Enjoy an easy-to-use, unsupervised water detection algorithm for Sentinel 2 and Landsat 8 images that uses a multi-dimensional clustering coupled with a naïve Bayes classifier for improved performance
This story is divided into two parts: Methodology and WaterDetect package. In the methodology, the main concepts of the algorithm are given to provide the reader with a better understanding of the package and how to tune it. The second part is a tutorial on the waterdetect package with sample codes to run it.
Methodology
Introduction
The use of deep learning techniques for remote sensing applications has been increasing in recent years. The recently published review paper “Object Detection and Image Segmentation with Deep Learning on Earth Observation Data: A Review-Part I: Evolution and Recent Trends” [1] presents the evolution of Convolutional Neural Networks (CNN) in satellite applications, notably Object Detection and Image Segmentation, where it achieves state-of-the-art results.

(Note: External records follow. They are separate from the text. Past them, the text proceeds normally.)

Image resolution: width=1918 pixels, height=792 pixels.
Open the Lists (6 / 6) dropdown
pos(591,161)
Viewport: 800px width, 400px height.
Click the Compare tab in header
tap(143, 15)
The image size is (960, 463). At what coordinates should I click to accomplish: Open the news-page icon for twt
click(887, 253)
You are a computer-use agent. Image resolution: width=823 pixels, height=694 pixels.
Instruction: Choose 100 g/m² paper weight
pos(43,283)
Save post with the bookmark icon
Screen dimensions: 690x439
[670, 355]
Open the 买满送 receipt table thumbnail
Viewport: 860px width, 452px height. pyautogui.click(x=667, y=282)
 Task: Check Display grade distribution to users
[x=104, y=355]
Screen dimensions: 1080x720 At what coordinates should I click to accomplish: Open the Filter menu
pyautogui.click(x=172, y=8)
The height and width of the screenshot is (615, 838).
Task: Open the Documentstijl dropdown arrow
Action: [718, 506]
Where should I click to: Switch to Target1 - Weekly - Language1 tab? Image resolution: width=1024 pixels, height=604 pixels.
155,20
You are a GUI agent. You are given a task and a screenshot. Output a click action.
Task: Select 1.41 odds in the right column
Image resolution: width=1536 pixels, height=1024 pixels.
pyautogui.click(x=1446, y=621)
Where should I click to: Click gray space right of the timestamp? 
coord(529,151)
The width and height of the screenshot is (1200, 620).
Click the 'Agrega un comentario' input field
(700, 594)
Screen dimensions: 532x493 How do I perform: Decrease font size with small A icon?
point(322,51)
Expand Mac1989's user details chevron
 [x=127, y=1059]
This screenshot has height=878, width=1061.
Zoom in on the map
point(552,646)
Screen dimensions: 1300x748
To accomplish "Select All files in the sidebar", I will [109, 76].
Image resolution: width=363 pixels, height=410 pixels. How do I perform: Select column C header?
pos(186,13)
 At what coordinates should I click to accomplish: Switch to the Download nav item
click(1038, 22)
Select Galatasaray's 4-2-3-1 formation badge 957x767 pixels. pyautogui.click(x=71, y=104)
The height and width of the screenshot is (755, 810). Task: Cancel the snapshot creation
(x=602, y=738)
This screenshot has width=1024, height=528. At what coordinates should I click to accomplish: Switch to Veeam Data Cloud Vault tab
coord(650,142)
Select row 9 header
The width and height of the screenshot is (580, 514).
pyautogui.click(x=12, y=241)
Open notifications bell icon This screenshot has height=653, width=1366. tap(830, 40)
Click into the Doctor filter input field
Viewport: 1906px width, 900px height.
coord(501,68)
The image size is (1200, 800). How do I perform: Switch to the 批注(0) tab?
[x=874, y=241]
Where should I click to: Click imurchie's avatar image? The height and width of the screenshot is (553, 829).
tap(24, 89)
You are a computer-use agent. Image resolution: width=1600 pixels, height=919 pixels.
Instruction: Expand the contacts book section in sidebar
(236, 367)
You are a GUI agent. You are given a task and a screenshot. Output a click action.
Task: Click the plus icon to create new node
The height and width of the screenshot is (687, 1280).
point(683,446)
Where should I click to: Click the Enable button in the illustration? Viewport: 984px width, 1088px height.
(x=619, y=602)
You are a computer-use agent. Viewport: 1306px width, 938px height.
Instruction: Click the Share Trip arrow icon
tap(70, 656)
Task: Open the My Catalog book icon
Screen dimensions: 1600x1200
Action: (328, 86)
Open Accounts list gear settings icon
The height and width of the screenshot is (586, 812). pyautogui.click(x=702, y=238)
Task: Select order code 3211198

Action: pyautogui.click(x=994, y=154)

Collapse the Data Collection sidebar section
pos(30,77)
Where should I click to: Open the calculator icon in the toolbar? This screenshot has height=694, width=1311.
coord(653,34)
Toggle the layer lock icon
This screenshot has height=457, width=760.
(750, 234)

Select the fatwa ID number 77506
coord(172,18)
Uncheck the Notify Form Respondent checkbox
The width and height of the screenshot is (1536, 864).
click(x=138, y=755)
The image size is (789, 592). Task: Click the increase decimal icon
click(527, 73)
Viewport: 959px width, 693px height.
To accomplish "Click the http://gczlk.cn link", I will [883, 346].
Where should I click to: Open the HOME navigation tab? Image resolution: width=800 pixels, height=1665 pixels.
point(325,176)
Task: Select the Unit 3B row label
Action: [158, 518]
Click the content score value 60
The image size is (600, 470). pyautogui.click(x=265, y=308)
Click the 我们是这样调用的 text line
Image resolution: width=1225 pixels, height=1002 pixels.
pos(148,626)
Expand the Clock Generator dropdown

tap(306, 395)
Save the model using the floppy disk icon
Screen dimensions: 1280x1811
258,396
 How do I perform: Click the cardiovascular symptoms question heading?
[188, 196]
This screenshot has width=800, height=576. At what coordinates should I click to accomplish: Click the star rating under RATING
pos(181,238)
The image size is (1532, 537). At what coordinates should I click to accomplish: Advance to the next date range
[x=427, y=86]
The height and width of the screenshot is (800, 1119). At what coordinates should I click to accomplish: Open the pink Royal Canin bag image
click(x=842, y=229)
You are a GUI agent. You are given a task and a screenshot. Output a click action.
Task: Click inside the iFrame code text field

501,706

One drawback of this approach is the need to train the neural network for every possible condition (water type, atmospheric condition, etc.), and there are few pre-trained models ready to be used anywhere on the globe (DeepWaterMap 2.0 being one of them) [2, 3]. Besides, there are moments when we just want a quick, unsupervised tool to do the task without the complexities of model training. In such cases, I believe there is still room for a more traditional approach, and that’s what is proposed in the waterdetect package.
The Algorithm
To fill this gap, we have recently proposed the methodology that is implemented in the waterdetect package through the following paper: “Automatic Water Detection from Multidimensional Hierarchical Clustering for Sentinel-2 Images and a Comparison with Level 2A Processors” [4].
The method combines multidimensional agglomerative clustering with a machine learning classifier to make the detection effective and fast at the same time. It’s not the objective of this post to enter the details of the algorithm, as it is already described in the paper. However, some knowledge of its rationale is needed to use the package properly.
Detecting water
The main idea of the algorithm is to combine water indexes (NDWI, MNDWI, etc.) with reflectance bands (NIR, SWIR, etc.) into an automated clustering process. Water indexes tend to have high values on water surfaces; however, as shown in the literature, just a single index associated with a threshold suffers from false positives or false negatives, and the optimal threshold value is hard to find, depending on the scene. In multidimensional clustering, we can take advantage of water reflectance properties like the high absorption on SWIR and combine them with indexes for better pixel discrimination. Figure 2 shows an example of water pixels (blue dots) separated through a multidimensional clustering and what the single threshold (red line) would be.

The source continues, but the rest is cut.